The main story line, which was on the front pages of every major newspaper and
discussed in endless detail on 24-hour cable news channels, revolved around
whether or not the United States is capable of handling two military crises at
once and if Kim Jong-il's North Korea is a more dangerous threat than Saddam
Hussein's Iraq. Those are indeed pressing questions, but only if one accepts
the premise that military action is called for in either case. Looked at from
the perspective of an Asia that has settled some of its most intractable
problems both peacefully and creatively, there are better lines of inquiry.
First, how will the administration of President George W Bush respond to the
diplomatic initiative by South Korea, which is sending aides to Washington this
week with a compromise plan that would require Pyongyang to terminate its
nuclear program in return for written US guarantees of North Korean
sovereignty? Second, how will Bush handle the growing interest by US allies, as
well as China and Russia, in a rapprochement between Washington and Pyongyang
that could pave the way for broader regional economic cooperation?

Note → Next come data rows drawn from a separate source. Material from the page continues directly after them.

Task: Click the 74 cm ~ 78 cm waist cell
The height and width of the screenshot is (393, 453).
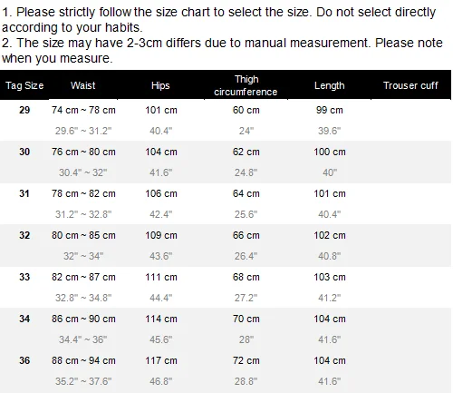Action: (x=83, y=110)
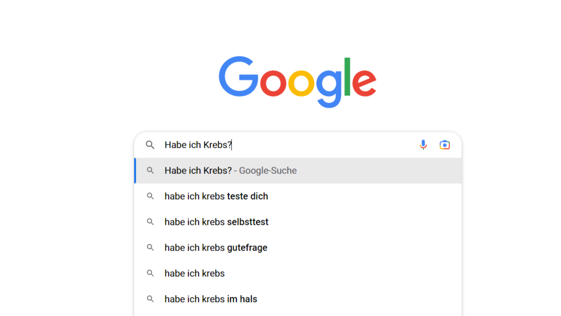Select the suggestion 'habe ich krebs gutefrage'
This screenshot has width=561, height=316.
point(215,247)
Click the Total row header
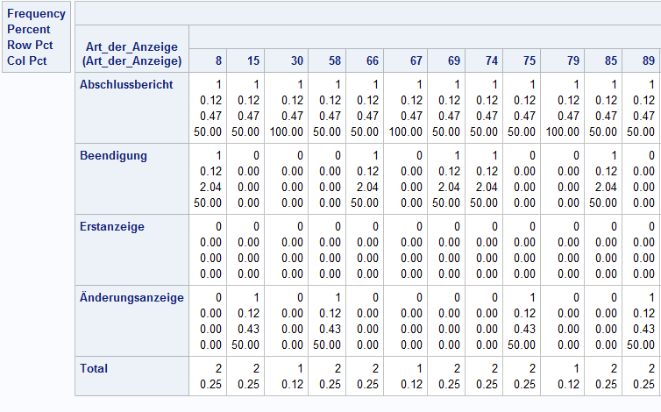The width and height of the screenshot is (661, 412). point(94,368)
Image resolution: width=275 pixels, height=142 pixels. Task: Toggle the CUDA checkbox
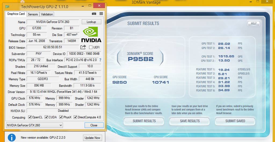click(47, 117)
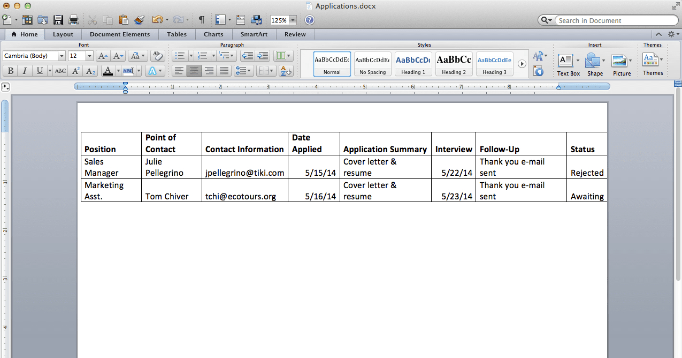
Task: Open the Review ribbon tab
Action: click(295, 34)
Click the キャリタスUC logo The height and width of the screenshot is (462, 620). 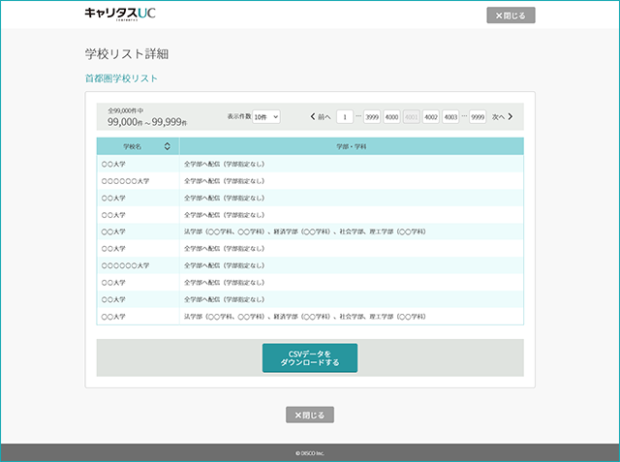pyautogui.click(x=120, y=14)
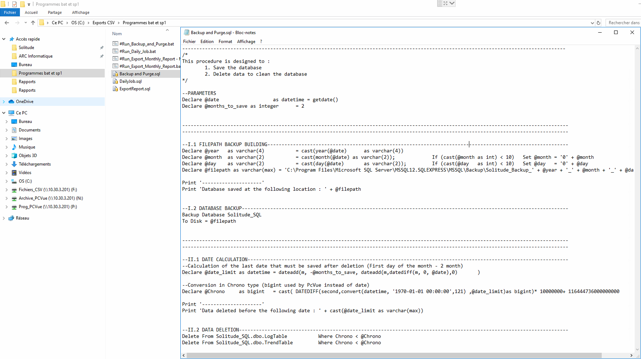Click the back navigation arrow in Explorer
Image resolution: width=641 pixels, height=359 pixels.
click(7, 22)
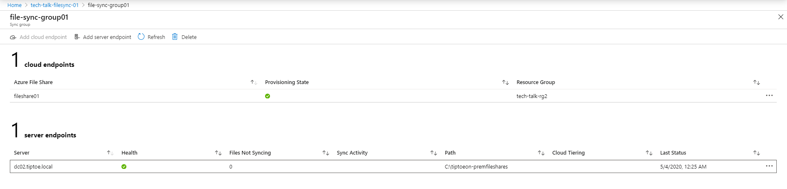This screenshot has width=787, height=189.
Task: Sort by Provisioning State column
Action: pos(505,82)
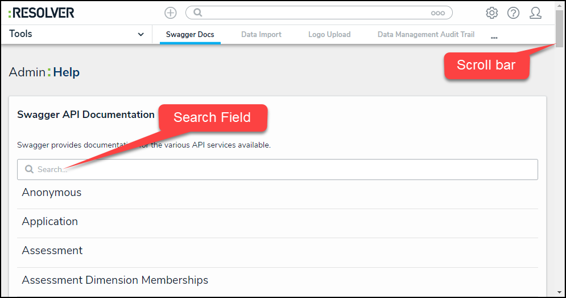Viewport: 566px width, 298px height.
Task: Click the help question mark icon
Action: 513,13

Things couldn't get much worse. In October, the North Korean government of Kim
Jong-il shocked Bush's special envoy to Pyongyang, assistant secretary of state
James Kelly, by admitting that they had indeed started a uranium-enrichment
program. That sent the administration - and the media - into paroxysms of
anger. Unnamed officials declared that the 1994 Agreed Framework, under which
North Korea agreed to end its nuclear program in exchange for a pair of
US-designed light-water reactors and the lifting of economic sanctions, was
dead, and that a new crisis was at hand.
But what Kelly and other officials didn't say was what Pyongyang apparently
added to its shocking admission. According to most accounts, the North Koreans
also told the US visitors that they would end their effort to enrich uranium,
abide by existing safeguards on plutonium-based weapons and accept new
inspection measures; in return they asked for a pledge by the Bush
administration not to stage a preemptive attack, sign a peace agreement ending
the Korean War and normalize diplomatic and economic relations (according to
one Chinese account, the North only said it had a right to enrich uranium but
didn't admit to anything).
Kelly, however, reportedly replied that Pyongyang would have to shut down its
program before further discussions could take place. Over the next few weeks,
US officials let it be known that that policy would remain in place no matter
what Pyongyang did, and leaned on South Korea and other allies to stop shipping
fuel oil to Pyongyang. Predictably, the North took action, restarting a small
reactor at Yongbyon that could produce enough plutonium for five or six atomic
weapons within a year, and expelling United Nations weapons inspectors who had
been monitoring Yongbyon since 1994. And voila - a fresh crisis.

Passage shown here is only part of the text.